TASK INSTRUCTIONS: Here the job is to transcribe the data exactly while omitting the images.

(Dataset entries)
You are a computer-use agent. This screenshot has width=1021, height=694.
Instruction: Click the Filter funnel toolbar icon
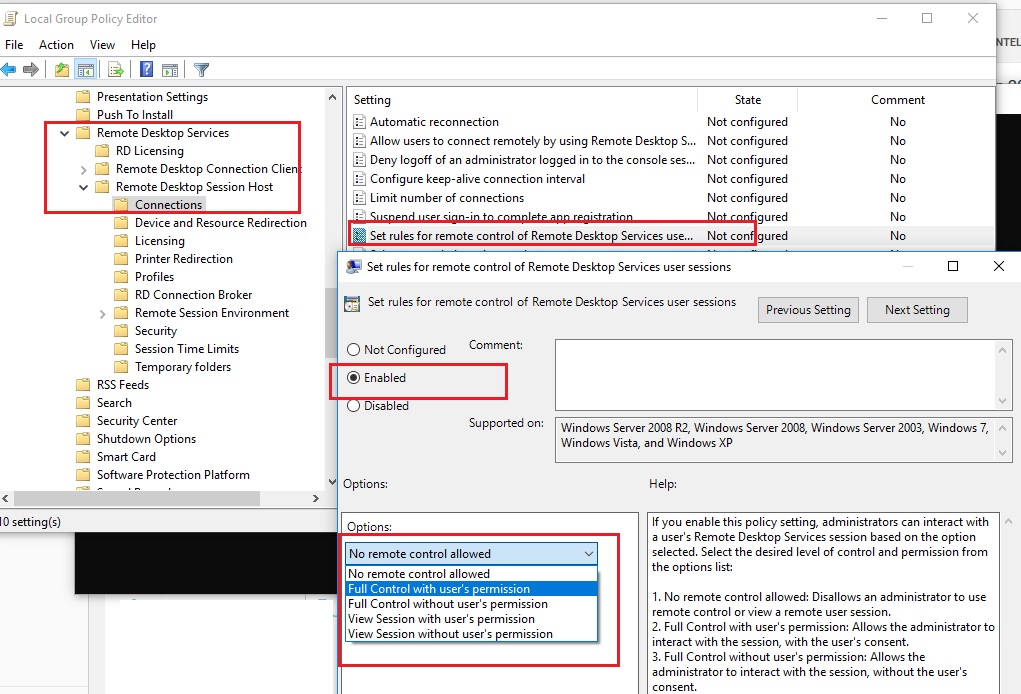[201, 69]
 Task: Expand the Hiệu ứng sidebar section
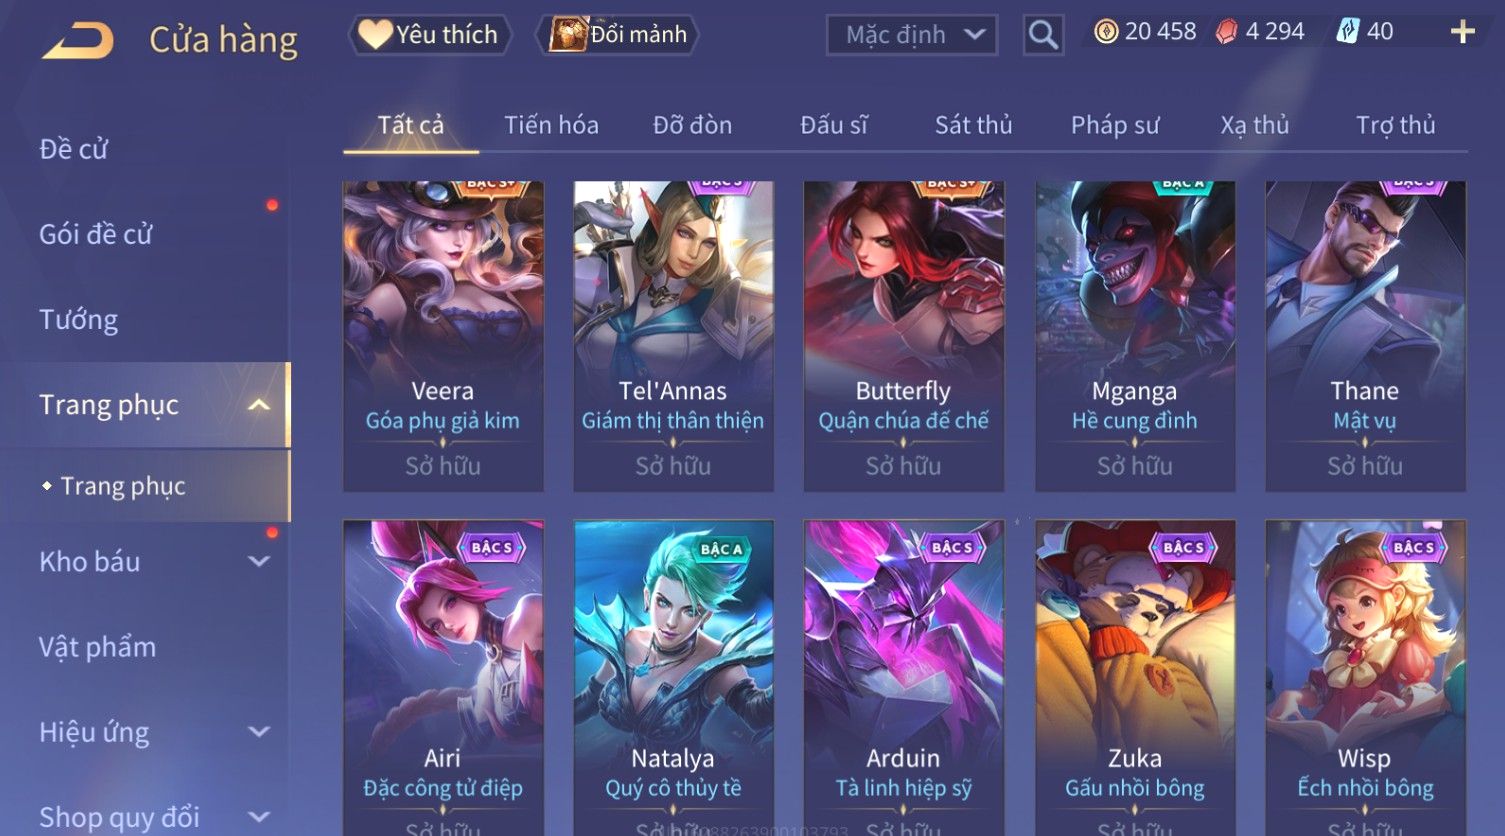(x=259, y=732)
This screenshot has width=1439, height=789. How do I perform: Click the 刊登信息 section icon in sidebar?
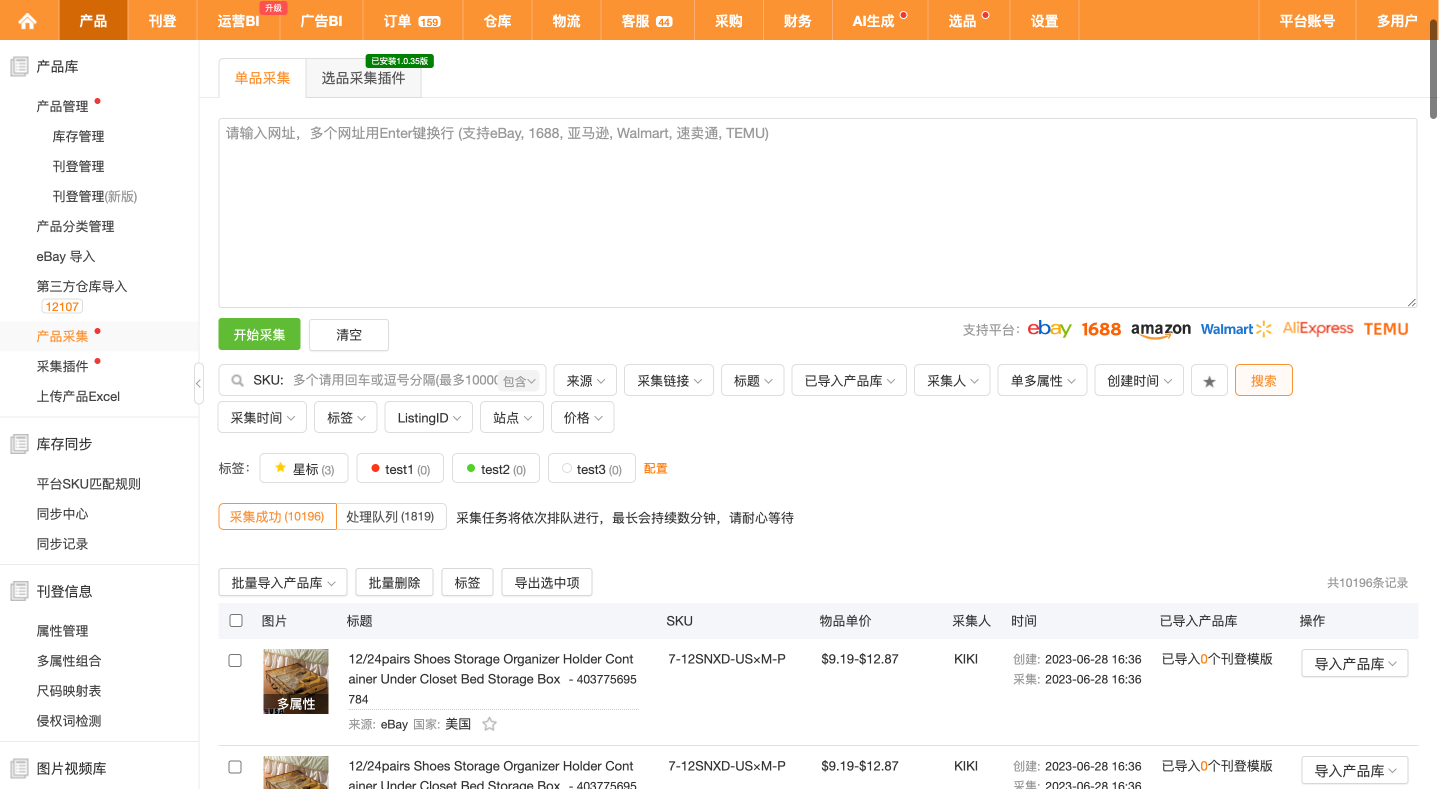click(x=19, y=592)
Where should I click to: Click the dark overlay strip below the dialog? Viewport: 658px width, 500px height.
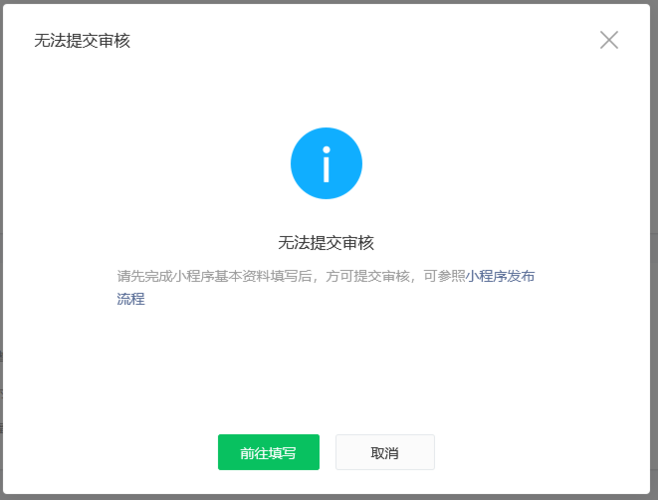[x=328, y=496]
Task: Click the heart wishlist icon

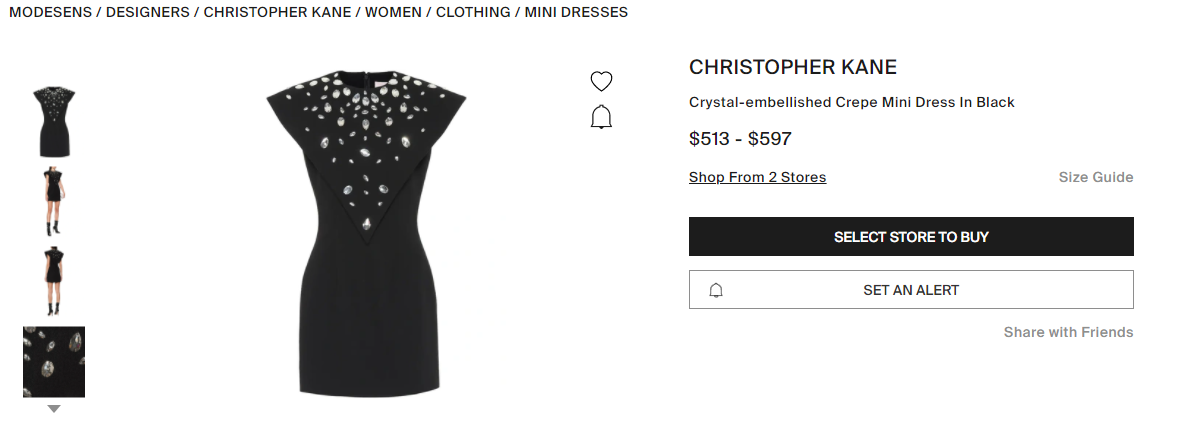Action: tap(601, 81)
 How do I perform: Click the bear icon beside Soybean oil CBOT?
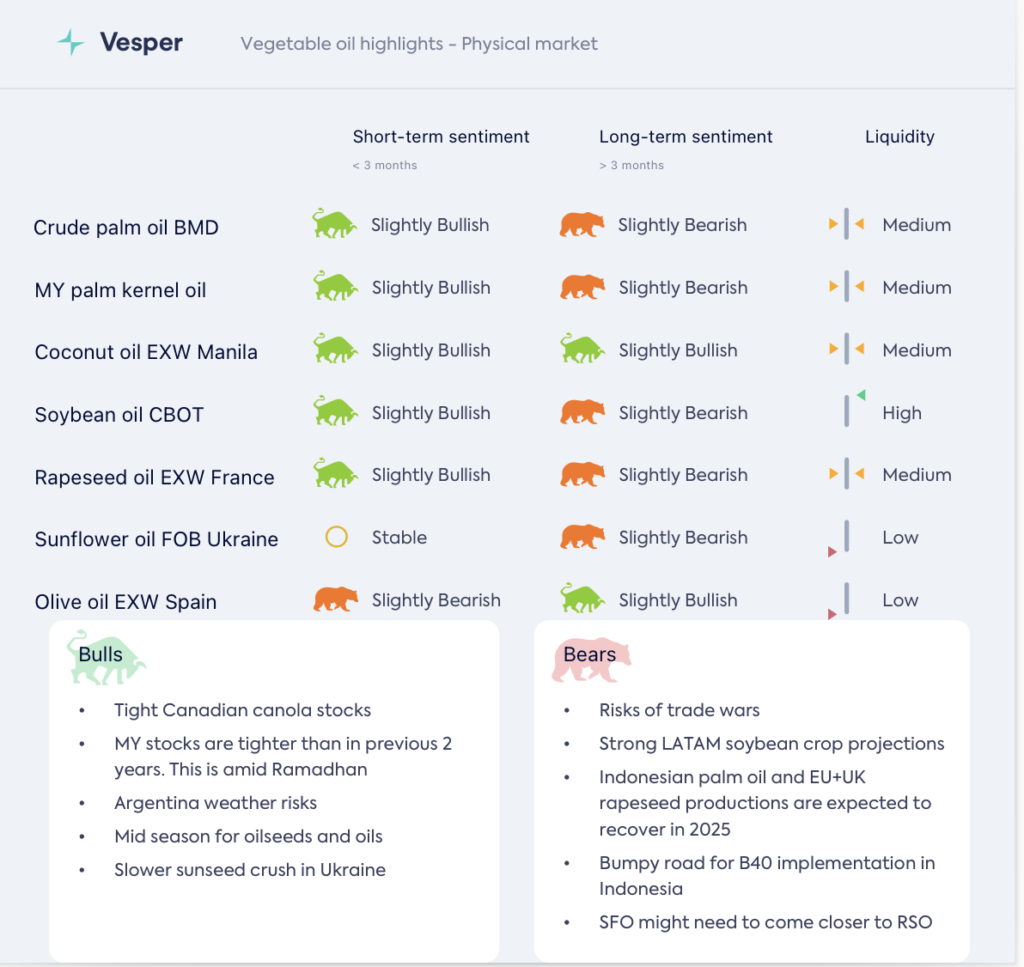(582, 412)
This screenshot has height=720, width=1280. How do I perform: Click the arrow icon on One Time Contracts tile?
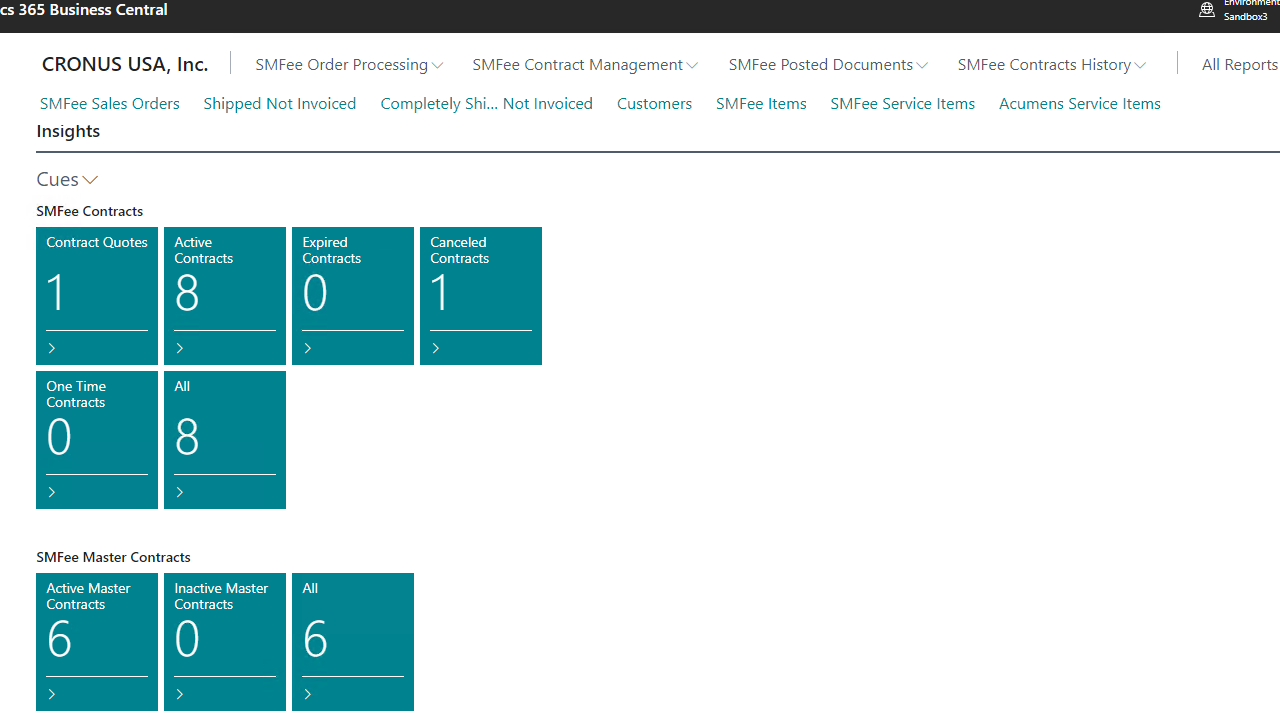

THE COMPLETED TASK:
You are a computer-use agent. This screenshot has width=1021, height=694.
Instruction: Click the Filter funnel toolbar icon
[201, 69]
 Task: Expand the Hiệu ứng sidebar section
(x=259, y=732)
This screenshot has width=1439, height=789. How do I perform: Click the 刊登信息 section icon in sidebar?
click(x=19, y=592)
Where should I click to: Click the dark overlay strip below the dialog? Viewport: 658px width, 500px height.
[x=328, y=496]
Task: Click the heart wishlist icon

Action: tap(601, 81)
 How do I perform: Click the bear icon beside Soybean oil CBOT?
(582, 412)
This screenshot has height=720, width=1280. How do I perform: Click the arrow icon on One Time Contracts tile?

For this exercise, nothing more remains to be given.